For patients who require intervention to repair complex aneurysms, The University of Kansas Health System offers an important advantage. Because aneurysms can occur in any part of the body and involve any organs connected to the vessel containing the aneurysm, experts in multiple specialties may play a role to ensure the best outcomes for patients. We offer expertise across disciplines and work collaboratively to bring patients the benefits of our distinct specialty training. Consider, for example:

  • Recently, a patient presented with changes in the quality of her voice. She was evaluated by an otolaryngologist and a neurointerventional radiologist. When surgical repair was decided upon, a neurosurgeon and vascular surgeon teamed to perform a bypass from the neck to the intracranial arteries and allow safe ligation of the large aneurysm at the skull base. A cardiothoracic surgeon retrieved the radial artery bypass conduit.

  • In another case, our team prepared to correct a distal renal artery aneurysm in a patient who had only one kidney. Given the increased risk, we engaged with a transplant surgeon and urologist to provide immediate support in the event of complications that could compromise the function of the remaining kidney.

Many aneurysms require only a vascular surgeon's focus. But when complex cases demand the attention of diverse specialists, our cooperative approach and comprehensive team ensure every patient receives the attention of every relevant expert. We conduct a multidisciplinary vascular conference in which we present cases in front of numerous specialists to solicit recommendations on the best treatment approach. We direct patient care to the most appropriate specialist or specialists based on the location and potential impact of the aneurysm.

It is our commitment to apply the right expertise and the best experience to evaluate each aneurysm and identify the most effective and safest means to repair it.

Balancing risks

While the intervention often averts life-threatening aneurysm rupture, it is not without risks.
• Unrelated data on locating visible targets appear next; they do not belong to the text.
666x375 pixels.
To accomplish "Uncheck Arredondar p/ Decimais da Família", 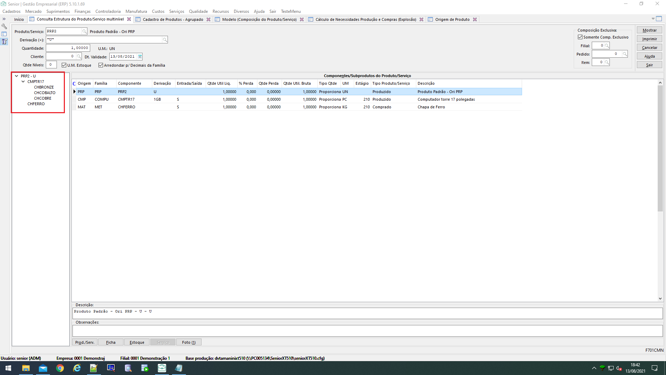I will tap(101, 65).
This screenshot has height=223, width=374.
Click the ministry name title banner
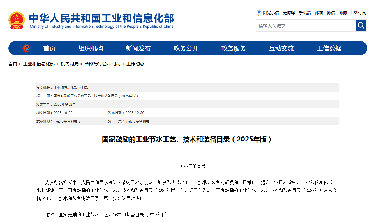[x=101, y=20]
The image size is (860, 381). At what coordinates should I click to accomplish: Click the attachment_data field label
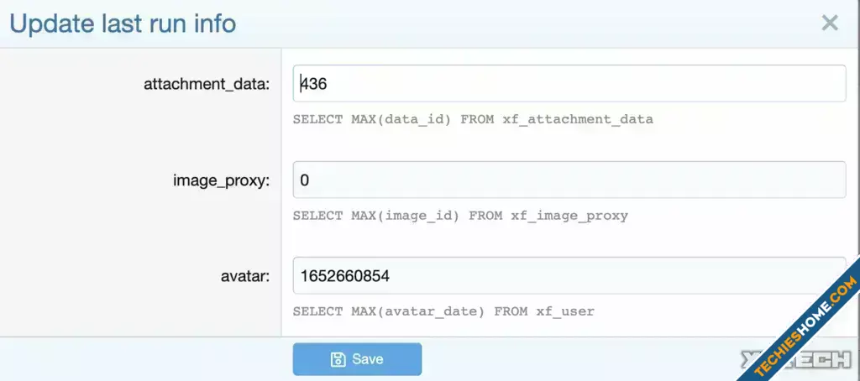(x=207, y=84)
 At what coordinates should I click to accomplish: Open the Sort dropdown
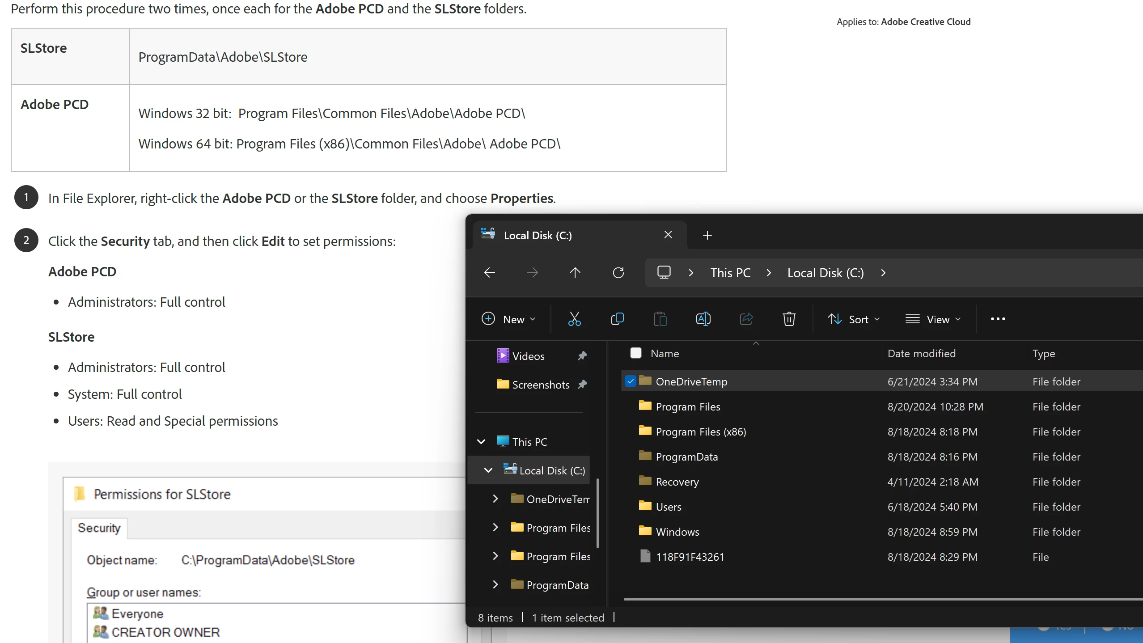point(854,319)
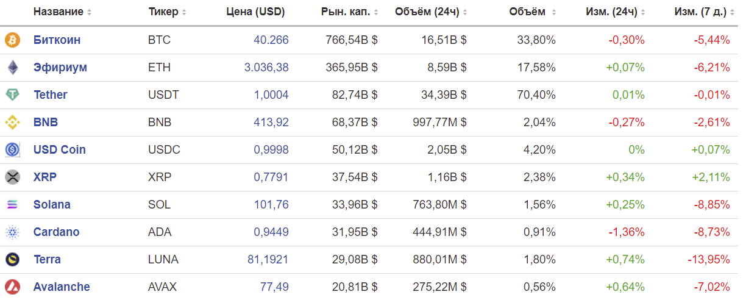Click the USD Coin logo icon

pyautogui.click(x=13, y=150)
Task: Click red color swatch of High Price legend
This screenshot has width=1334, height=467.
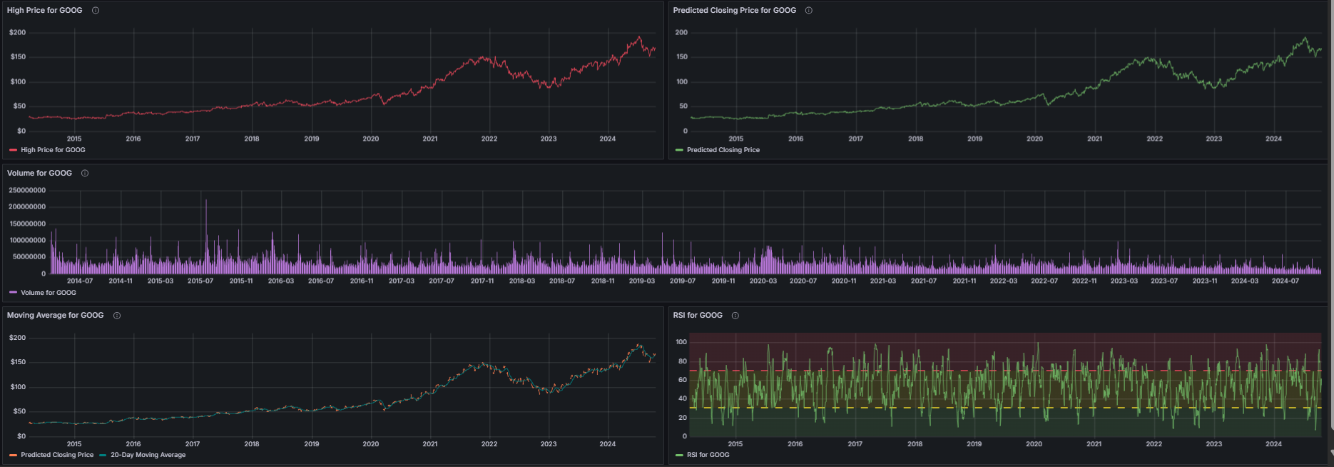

It is important to understand the concerns and evaluate the risks of monitoring versus repairing when making decisions for each patient. Bleeding, infection, vascular injury and renal complications may occur in conjunction with surgery.

The location of the aneurysm, including proximity to vital branches, will determine whether endovascular intervention is a feasible alternative to traditional surgical reconstruction. Endovascular exclusion is often performed through a puncture in the femoral artery. This minimally invasive approach usually entails an overnight hospital stay followed by several days of reduced activity in comparison with the several-day hospital stay associated with traditional surgery.

The importance of awareness

Because most aneurysms have no symptoms that warn of their presence, awareness is critical in determining when specialty care is advisable. Some large aneurysms of the abdomen or extremities may be detectable upon physical exam. Others are discovered incidentally on imaging studies performed for other medical problems. Abdominal aortic aneurysms may be detected on a screening ultrasound in patients who are at increased risk (>65 years of age, history of smoking, hypertension, male).

Our team collaborates with referring physicians to provide preventive and corrective care. We evaluate patients individually to devise personalized schedules for monitoring visits, often every 6 to 12 months until aneurysm growth rates suggest more frequent oversight is appropriate.

Until then, a focus on smoking cessation and blood pressure control is the best protection against complex aneurysm.

Dr. Kirk Hance, RPVI, is the division chief for vascular surgery at The University of Kansas Health System and serves as a clinical assistant professor at the University of Kansas Medical Center. His clinical practice focuses on vascular surgery, aneurysm surgery and endovascular surgery.